There was plenty of outrage to go around in mid-June when news of President Trump’s zero-tolerance policy broke across the nation and the world.
Non-stop images of infants, toddlers and other youth being ripped from their loved ones’ arms generated frustration in those who wanted to help, but didn’t know how.
But Lisa Sandoz Robinson knew what to do about it: get into action.
“It’s not just about praying and giving money,” said Robinson, a former attorney and educator and a deacon at Willow Meadows Baptist Church, a Cooperative Baptist Fellowship congregation in Houston, Texas.
Nonprofit and religious leaders in the region say getting involved, however that looks, is a healthy response to difficult news.
Sometimes that might mean giving money. One border-area nonprofit reported a $15-million spike in donations to help immigrant families affected by the policy.
Ministry, even away from the main action, is needed, one expert said.
“It’s imperative to reach out to immigrants because they are coming and they don’t have a lot of resources, especially if they are undocumented,” said Butch Green, CBF field personnel who helps coordinate literacy efforts for refugee and immigrant families in Houston.
Robinson said her on-going participation in that literacy program, called Ready for School, has helped her through the emotions evoked by the treatment of families at the border.
It’s also an example of how ministry in one place can address injustice elsewhere.
“For me, it’s about showing these children and their caregivers that I love them, and through me God loves them,” Robinson said. “To me, that’s what it’s all about.”
Ready for School is an outreach of Literacy ConneXus, a Fort Worth nonprofit that equips churches and other grassroots groups to address literacy needs in their communities.
The curriculum was created by a team that includes Karen Morrow, CBF field personnel for refugees based in Fort Worth.

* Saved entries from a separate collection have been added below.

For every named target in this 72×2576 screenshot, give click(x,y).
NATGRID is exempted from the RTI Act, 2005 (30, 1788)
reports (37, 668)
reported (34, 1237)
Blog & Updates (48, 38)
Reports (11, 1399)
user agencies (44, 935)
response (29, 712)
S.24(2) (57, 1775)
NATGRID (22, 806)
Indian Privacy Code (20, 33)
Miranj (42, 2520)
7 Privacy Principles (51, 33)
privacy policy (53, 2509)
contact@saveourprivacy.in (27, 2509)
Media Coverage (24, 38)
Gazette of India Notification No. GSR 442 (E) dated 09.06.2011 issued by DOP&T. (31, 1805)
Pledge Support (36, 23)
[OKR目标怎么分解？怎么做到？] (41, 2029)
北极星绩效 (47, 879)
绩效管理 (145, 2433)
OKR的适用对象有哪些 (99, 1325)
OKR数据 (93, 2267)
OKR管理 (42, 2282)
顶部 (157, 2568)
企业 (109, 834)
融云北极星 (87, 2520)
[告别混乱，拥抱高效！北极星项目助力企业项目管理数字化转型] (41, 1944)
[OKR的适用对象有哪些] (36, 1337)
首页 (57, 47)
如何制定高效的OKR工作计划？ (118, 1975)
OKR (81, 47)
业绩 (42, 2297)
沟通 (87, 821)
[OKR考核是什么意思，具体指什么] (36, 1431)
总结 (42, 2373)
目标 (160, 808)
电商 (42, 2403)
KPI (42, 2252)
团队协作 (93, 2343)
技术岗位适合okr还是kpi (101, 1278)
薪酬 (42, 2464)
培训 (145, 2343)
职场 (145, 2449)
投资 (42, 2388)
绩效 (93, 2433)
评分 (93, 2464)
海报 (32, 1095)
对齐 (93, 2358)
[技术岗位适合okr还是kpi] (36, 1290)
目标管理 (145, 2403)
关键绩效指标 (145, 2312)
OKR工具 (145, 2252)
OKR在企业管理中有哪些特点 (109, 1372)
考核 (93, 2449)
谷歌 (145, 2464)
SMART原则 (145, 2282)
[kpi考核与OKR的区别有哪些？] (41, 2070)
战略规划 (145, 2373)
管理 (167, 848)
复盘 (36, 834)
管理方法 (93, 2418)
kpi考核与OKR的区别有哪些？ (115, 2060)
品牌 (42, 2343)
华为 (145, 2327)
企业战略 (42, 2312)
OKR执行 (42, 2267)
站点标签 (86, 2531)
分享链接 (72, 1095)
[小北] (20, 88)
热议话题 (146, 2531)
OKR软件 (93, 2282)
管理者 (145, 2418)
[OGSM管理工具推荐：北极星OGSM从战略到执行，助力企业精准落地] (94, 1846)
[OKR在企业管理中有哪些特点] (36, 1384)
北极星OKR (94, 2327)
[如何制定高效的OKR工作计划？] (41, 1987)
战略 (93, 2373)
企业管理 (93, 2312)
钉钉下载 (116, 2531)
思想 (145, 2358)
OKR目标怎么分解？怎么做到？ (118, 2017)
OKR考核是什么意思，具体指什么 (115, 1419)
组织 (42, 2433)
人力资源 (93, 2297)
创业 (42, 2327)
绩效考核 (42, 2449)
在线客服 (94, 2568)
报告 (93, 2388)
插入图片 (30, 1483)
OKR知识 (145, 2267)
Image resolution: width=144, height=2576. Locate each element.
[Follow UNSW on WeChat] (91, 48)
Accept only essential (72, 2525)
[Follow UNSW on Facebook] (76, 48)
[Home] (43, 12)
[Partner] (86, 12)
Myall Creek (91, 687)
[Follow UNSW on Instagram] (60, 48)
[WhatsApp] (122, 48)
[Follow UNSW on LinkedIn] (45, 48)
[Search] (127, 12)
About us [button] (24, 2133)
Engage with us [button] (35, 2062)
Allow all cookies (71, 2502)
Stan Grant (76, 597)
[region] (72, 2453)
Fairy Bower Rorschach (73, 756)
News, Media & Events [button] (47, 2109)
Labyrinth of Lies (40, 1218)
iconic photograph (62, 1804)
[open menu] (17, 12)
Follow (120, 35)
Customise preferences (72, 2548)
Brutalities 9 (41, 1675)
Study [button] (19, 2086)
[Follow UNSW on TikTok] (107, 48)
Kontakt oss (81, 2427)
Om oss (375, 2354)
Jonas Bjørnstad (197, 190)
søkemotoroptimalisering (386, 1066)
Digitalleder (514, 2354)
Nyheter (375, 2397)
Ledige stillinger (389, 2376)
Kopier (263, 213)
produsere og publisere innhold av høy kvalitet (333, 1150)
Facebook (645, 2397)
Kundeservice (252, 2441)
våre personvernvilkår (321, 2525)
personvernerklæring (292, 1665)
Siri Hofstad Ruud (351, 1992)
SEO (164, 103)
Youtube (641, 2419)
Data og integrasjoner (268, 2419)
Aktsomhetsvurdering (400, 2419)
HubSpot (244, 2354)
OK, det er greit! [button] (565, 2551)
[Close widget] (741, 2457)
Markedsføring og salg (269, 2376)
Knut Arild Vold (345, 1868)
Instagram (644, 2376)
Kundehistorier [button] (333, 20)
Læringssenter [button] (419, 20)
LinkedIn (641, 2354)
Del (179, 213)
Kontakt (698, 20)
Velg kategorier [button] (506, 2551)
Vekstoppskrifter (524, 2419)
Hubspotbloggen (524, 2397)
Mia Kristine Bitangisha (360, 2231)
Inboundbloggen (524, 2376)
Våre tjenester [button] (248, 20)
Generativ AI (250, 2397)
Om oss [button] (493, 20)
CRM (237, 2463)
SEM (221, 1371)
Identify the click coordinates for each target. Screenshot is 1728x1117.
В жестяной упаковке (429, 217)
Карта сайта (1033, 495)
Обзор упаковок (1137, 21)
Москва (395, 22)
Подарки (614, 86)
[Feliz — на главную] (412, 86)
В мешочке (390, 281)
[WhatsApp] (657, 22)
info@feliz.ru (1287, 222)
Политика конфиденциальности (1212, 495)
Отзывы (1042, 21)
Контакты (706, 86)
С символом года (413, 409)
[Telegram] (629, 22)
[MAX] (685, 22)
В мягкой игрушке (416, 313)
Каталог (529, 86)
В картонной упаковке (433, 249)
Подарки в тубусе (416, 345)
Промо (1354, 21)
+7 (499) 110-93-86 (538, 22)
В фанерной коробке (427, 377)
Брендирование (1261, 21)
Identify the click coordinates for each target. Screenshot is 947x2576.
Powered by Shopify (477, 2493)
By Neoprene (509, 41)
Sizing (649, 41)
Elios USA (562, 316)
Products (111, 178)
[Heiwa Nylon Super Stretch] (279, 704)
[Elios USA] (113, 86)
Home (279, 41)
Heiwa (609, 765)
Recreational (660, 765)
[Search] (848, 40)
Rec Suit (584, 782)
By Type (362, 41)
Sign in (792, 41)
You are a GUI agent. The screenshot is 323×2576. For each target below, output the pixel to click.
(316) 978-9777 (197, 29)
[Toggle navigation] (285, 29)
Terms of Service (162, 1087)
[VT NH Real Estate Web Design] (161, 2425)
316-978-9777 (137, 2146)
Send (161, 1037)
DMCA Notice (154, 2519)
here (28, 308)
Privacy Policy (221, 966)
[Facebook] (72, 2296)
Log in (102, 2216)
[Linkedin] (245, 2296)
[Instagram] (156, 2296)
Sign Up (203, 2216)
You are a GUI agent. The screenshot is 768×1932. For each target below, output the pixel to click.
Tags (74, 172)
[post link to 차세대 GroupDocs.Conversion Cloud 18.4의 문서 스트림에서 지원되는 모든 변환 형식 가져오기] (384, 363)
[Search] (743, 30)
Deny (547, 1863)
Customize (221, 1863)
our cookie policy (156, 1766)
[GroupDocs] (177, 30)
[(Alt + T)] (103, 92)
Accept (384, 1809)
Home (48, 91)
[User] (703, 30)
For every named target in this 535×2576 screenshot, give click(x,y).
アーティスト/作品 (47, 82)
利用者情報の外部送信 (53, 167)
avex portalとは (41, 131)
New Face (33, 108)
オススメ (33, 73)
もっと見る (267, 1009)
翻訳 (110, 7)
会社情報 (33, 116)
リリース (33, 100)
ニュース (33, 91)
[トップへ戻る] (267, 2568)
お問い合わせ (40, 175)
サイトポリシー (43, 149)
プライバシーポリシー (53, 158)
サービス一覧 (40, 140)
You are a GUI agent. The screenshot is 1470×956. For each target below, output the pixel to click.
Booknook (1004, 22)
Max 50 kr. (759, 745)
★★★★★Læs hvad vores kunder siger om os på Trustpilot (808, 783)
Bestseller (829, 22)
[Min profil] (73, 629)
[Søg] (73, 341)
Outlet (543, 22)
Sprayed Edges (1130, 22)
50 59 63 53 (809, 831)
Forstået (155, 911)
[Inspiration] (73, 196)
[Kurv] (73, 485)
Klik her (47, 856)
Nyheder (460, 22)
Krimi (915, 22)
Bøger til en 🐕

ConneXus has relationships with several CBF volunteers and congregations in Texas, and also in North Carolina. Its offices are located at Agape Baptist Church, a CBF partner congregation.
Ready for School was initially launched to serve the children of refugee families who are legally resettled in the state, Morrow said.
The five-year-old program runs 20 weeks and is designed to prepare pre-K children for entry into American schools and life.
The programs are held at apartment complexes where the client families live. The free, downloadable curriculum is designed to help volunteers train parents to become teachers and to help youth to adjust to the culture and behaviors peculiar to American society, Morrow said.
For some, that may require learning how to stand in line and how to use running water, she said. It also touches on math, motor skills, social acclimation and parenting.
The program helps students build their own home libraries.
“The key is for the kids to learn that words have meaning, to read left-to-right, to turn pages – all the literacy concepts I did naturally with my children,” Morrow said.
Green, who with his wife Nell serves refugees in the Houston area, said CBF churches and individuals there have used Ready for School to serve refugee families.
But Willow Meadows Baptist Church has partnered with a local YMCA chapter to apply the program to immigrant children, Green said. The partnership just finished its first session of the program.
“I think it worked very smoothly for the immigrant population because they are pretty much in the same situation (as refugees),” he said.
While the program is not a religious one, it does feel and function like ministry, Robinson said. For her, it’s a way to live out a calling.
“I feel God is blessing that time and allowing these families to know that, yes, it’s safe in that YMCA apartment,” she said.
The Willow Meadows and YMCA effort is held in an apartment unit the non-profit group rents to provide other services to immigrants.
“It’s not providing food and shelter and clothing,” she said. “But providing literacy and a love of books and a love of learning is just as important. It’s helping them communicate better in American society.”
Robinson said she hopes the program catches on with other churches and volunteers as a way they can get involved in reaching out to immigrants.
The plight of immigrants at the U.S. border and beyond has also compelled her to participate in marches, organize discussions and volunteer at a respite center for immigrants in the border town of McAllen, Texas, which her congregation supports.
There are many ways to help immigrants, she said.
“This is human rights. This is humanitarian work,” she said.